Find every line containing "Choose" in the records below and report the tally as a bare number.

(Data Opens)

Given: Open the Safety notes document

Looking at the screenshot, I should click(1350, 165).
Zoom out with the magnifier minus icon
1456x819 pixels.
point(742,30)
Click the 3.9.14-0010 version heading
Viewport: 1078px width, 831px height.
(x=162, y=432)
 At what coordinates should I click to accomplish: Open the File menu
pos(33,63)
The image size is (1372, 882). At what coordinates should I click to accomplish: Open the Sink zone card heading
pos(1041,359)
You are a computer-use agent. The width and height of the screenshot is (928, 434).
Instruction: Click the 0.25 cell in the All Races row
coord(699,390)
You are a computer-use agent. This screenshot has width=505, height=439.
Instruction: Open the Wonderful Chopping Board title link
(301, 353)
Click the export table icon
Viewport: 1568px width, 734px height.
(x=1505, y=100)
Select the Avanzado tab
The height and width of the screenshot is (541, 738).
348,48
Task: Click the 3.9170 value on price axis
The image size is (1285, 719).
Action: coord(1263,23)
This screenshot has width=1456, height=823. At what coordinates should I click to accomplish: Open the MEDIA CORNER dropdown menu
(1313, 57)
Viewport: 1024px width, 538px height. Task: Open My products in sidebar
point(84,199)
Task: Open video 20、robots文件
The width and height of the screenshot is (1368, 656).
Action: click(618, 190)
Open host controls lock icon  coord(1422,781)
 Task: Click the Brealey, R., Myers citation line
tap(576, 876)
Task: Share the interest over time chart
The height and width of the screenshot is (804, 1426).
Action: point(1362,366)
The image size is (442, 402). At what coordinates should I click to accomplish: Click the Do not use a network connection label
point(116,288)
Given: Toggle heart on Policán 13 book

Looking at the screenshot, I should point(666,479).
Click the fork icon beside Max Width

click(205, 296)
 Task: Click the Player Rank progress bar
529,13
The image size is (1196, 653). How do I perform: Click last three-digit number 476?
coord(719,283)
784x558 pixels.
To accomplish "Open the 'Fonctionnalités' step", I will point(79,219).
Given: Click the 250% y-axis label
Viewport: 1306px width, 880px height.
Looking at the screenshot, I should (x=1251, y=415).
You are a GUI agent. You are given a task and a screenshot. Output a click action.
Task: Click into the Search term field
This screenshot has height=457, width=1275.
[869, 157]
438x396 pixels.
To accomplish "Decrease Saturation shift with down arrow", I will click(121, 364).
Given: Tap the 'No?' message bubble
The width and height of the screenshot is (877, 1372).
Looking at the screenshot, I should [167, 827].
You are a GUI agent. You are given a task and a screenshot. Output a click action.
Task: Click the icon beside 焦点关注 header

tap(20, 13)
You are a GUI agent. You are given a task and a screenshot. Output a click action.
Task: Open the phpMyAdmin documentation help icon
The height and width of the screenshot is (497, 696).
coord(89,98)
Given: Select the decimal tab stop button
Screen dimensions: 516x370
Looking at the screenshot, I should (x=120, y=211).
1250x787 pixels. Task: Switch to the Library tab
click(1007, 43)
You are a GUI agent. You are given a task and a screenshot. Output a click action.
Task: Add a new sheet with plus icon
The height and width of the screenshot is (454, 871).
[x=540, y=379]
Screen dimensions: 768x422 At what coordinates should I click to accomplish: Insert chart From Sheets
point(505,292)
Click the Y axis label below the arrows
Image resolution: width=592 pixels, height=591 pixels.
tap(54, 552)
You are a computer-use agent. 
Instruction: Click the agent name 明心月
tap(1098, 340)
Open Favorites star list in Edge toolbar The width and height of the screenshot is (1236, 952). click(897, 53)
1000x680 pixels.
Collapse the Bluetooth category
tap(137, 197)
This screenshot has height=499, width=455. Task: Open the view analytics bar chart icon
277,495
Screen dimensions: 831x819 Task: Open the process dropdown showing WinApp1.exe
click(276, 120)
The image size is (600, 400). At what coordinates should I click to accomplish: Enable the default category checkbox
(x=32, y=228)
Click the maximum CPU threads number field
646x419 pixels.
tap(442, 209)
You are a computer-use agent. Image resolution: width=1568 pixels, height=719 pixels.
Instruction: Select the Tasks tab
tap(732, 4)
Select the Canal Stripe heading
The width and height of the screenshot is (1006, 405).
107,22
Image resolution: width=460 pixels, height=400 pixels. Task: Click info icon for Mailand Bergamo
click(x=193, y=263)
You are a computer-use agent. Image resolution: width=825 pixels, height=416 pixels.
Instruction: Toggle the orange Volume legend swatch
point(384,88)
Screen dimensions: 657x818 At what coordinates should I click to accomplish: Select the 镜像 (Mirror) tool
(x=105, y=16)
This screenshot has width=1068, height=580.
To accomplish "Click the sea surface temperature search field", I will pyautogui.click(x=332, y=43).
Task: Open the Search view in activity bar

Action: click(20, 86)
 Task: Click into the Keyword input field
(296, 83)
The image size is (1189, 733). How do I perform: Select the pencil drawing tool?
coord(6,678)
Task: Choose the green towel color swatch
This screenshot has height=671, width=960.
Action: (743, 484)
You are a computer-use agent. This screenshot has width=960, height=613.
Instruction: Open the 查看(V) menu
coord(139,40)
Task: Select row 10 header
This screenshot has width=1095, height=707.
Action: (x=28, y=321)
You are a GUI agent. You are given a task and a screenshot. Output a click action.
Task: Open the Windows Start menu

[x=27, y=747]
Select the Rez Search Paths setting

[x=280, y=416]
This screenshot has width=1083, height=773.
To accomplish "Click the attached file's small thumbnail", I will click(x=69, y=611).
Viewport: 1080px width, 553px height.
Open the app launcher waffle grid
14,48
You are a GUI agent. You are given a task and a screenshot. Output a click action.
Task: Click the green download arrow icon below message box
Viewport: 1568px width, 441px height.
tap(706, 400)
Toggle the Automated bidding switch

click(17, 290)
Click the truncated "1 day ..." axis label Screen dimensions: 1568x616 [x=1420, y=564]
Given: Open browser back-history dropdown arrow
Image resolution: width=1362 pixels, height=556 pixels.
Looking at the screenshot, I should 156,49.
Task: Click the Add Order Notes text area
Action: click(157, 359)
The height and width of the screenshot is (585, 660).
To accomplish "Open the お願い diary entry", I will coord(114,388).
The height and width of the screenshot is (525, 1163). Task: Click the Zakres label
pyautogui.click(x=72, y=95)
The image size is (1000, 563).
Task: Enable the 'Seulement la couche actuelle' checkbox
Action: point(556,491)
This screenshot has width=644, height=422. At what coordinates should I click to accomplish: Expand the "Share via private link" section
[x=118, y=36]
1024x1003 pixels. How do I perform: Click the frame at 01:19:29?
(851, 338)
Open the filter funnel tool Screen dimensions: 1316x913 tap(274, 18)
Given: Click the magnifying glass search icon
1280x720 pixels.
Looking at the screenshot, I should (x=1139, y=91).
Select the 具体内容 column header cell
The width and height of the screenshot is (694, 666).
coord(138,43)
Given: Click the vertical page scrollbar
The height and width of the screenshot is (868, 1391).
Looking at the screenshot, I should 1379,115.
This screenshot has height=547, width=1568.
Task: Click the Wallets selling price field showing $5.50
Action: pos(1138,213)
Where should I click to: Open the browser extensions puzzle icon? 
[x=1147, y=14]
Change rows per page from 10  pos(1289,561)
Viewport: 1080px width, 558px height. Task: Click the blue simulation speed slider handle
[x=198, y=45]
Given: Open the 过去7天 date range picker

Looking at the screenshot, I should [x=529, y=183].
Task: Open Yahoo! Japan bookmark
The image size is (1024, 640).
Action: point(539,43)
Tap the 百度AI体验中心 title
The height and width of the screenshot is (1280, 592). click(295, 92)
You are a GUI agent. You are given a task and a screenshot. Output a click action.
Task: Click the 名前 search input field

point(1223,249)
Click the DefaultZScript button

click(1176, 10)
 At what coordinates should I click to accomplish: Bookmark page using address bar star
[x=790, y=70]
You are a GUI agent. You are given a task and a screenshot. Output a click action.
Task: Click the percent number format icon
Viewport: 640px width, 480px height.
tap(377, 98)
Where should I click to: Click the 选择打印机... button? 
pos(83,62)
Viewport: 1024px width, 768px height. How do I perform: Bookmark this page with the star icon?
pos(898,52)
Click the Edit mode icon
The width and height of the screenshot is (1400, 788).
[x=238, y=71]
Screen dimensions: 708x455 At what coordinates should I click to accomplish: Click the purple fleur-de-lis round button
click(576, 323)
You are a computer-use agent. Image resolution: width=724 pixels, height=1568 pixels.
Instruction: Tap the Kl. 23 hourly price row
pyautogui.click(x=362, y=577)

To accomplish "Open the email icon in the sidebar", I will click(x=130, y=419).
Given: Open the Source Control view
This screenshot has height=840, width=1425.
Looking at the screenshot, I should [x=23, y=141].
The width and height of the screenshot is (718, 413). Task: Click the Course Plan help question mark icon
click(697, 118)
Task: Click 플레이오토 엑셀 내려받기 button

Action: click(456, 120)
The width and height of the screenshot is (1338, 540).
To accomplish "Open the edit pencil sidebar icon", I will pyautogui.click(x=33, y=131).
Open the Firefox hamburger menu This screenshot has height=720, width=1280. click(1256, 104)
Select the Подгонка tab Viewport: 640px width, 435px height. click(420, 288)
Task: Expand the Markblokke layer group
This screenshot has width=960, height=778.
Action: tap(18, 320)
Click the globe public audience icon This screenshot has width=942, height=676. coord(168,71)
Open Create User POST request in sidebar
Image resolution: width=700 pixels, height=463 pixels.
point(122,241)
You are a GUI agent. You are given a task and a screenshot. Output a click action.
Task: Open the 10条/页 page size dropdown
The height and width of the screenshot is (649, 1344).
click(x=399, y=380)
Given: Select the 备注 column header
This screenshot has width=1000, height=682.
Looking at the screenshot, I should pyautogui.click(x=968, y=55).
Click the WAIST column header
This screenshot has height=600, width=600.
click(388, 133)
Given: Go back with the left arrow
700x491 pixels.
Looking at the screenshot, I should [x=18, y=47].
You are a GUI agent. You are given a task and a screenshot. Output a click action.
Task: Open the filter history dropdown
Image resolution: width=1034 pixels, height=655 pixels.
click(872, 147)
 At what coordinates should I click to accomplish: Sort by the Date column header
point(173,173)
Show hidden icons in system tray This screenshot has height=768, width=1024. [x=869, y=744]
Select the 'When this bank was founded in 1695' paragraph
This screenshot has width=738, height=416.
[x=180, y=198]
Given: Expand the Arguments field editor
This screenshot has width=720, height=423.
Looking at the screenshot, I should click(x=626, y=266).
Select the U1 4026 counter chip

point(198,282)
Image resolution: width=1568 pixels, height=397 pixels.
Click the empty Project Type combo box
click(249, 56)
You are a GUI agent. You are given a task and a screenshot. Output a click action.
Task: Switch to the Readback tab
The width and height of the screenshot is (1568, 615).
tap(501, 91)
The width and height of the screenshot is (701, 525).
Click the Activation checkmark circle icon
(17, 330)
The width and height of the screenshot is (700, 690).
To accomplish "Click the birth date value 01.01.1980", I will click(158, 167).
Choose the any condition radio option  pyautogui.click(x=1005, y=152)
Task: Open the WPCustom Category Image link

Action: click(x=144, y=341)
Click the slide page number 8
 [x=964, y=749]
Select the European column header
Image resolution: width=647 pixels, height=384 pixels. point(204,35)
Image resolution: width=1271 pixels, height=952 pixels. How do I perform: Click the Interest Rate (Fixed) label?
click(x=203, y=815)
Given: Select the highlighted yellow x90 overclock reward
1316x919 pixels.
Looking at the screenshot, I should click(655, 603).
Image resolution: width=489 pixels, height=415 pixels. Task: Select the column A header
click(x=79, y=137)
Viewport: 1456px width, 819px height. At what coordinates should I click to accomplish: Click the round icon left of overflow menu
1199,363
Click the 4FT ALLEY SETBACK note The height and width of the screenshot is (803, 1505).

(Data Closes)

■ Answer to this exercise ■
2